E tinha-me resignado com isso. Que interessava se nunca mais ia sentir aquilo? Não seria melhor se sentisse algo diferente, mais maduro? Mas mais maduro significa vazio, significa insuficiente. Queria aquelas paixões perdidas e hormonais de há tanto tempo. Portanto, procurei-as. Explorei onde podia e encontrei muita paixão e muito amor. Só que esses sentimentos não estavam no meu peito. E por muito que eu adorasse o portador desses sentimentos, eles não eram suficientes. Não para mim, que procurava o eterno, o absoluto. Não para mim, que tinha uma ideia bem clara do que me daria aquilo que eu queria e não era ele.
Mas que ia eu fazer? Voltar à vida boémia de olhares fugazes e adeus igualmente tão fugazes? Não queria, queria desesperadamente acordar essa parte adormecida de mim, a parte que berrava, que implorava, por amor ou por paixão, ou por seja o que for que não fosse indignação, enjoo, ansiedade! Estava tão farta de ser um bloco de gelo! Queria calor, queria que nascesse um verão dentro de mim! Pelo menos, uma primavera!
Sentia a minha alma suja. E queria lavá-la, queria limpá-la, até ela voltar a funcionar. Teria uma estupidez me quebrado ao ponto de eu já não ser nunca mais (e nunca mais é uma expressão tão terrível para alguém tão novo como eu!) capaz de sentir? Uma coisa que eu esqueci (passado uma infinidade de tempo) assim tão calmamente e sem me aperceber? Ou algo que eu simplesmente enterrei e me esqueci no sentido em que a minha vida se pôs no caminho e me impediu de pensar no assunto?
Porque eu entro em pânico só de pensar. E estas ilusões, estes encontros que tenho tido...? Não quererão dizer nada? Será o Universo simplesmente a brincar com a minha mente? Estarei a enlouquecer? OUTRA VEZ?
Esse nome, aquele nome, já não me diz nada. A mim, que a certa altura pensei que ia ter de morrer para parar de me dizer o que dizia! No entanto, só de pensar em encontrar esse nome por acaso, em ouvir a voz dele ao longe... Por amor de Deus, já ouvi esta música um milhão de vezes e, de cada vez, parece que estalo por dentro, parece que a pessoa destruída que eu era quer sair da parte do meu coração em que a enterrei. Custa-me a ouvir uma música! Custa-me fisicamente! Tenho dificuldade em respirar e volto atrás no tempo.
Que estou eu a dizer? O problema é meu! Eu, que já não sinto nada a não ser que ouça esta e outra música ridícula que eu sempre odiei, mas que desperta em mim a breve lembrança de como eu me sentia a ouvi-la quando era doida e apaixonada. Mas, de resto, a minha vida é um cinzento acutilante, é uma melancolia sufocada.

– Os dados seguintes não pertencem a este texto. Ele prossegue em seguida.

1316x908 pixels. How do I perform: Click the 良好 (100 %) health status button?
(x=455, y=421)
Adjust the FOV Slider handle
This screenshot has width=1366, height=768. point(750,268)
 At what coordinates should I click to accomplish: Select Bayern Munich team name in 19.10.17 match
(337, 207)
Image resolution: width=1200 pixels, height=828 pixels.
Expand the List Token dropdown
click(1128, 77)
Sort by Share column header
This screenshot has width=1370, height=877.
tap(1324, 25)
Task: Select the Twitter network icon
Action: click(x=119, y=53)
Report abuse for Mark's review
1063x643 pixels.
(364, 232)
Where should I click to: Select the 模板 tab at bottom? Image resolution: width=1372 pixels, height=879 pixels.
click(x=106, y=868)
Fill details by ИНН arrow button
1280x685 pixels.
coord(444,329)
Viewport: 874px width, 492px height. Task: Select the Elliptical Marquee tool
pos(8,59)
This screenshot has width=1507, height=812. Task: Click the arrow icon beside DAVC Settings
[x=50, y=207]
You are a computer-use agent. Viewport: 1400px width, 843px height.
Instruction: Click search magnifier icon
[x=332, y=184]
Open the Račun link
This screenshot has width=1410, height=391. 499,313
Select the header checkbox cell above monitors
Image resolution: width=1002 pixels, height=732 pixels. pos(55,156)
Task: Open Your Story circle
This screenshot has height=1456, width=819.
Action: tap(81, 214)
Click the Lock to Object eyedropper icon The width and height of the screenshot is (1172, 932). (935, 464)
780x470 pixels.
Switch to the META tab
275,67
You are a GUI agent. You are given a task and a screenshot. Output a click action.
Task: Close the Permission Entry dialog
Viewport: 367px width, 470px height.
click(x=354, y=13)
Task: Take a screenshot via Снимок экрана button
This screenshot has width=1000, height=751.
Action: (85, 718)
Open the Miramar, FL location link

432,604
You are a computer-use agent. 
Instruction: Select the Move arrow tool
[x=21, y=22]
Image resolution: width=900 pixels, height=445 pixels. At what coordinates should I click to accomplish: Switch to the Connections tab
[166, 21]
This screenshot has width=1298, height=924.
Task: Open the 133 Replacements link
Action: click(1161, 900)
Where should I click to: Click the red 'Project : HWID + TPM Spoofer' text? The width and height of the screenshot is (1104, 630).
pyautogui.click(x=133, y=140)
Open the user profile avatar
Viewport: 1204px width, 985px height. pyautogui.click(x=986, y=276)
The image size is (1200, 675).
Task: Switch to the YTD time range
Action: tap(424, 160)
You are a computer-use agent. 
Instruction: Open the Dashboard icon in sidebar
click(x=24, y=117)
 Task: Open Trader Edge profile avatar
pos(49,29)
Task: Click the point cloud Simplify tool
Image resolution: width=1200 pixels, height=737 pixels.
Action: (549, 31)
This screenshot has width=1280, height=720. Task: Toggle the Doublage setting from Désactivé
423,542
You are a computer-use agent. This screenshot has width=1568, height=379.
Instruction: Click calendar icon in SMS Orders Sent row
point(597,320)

E eu queria alguém que me lembrasse o que era não ser só teoricamente feliz. Mas não alguém que me fizesse apenas moderadamente feliz e sim doidamente feliz. Ando inconstante: não quero nada banal, não quero nada apropriado para a minha idade. Quero algo épico! Quero que o que me quebrou seja apenas um sopro do vento comparado com aquilo que terei de novo.
Quero não só enterrar o passado, mas esquecê-lo, para sempre. Mas não consigo nada disso, porque mesmo que esteja mesmo à frente do meu nariz a oportunidade de o ter, vou fechar os olhos porque o meu coração está tão incrivelmente fechado que não sente nada!
Enfim... Seja. Venha uma eternidade na ansiedade e na não existência de sentimentos.